■ Stated goal
Rewrite every line of the material, switching "文章" to "资讯" and leaving all other text unchanged.

■ Text and item location entries
★ ★ ★ ★ ★

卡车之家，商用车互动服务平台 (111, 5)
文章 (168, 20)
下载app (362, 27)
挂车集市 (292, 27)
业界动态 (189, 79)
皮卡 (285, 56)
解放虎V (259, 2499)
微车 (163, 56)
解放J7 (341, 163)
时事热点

★ ★ ★ ★ ★

■ Full response
卡车之家，商用车互动服务平台 (111, 5)
资讯 (168, 20)
下载app (362, 27)
挂车集市 (292, 27)
业界动态 (189, 79)
皮卡 (285, 56)
解放虎V (259, 2499)
微车 (163, 56)
解放J7 (341, 163)
时事热点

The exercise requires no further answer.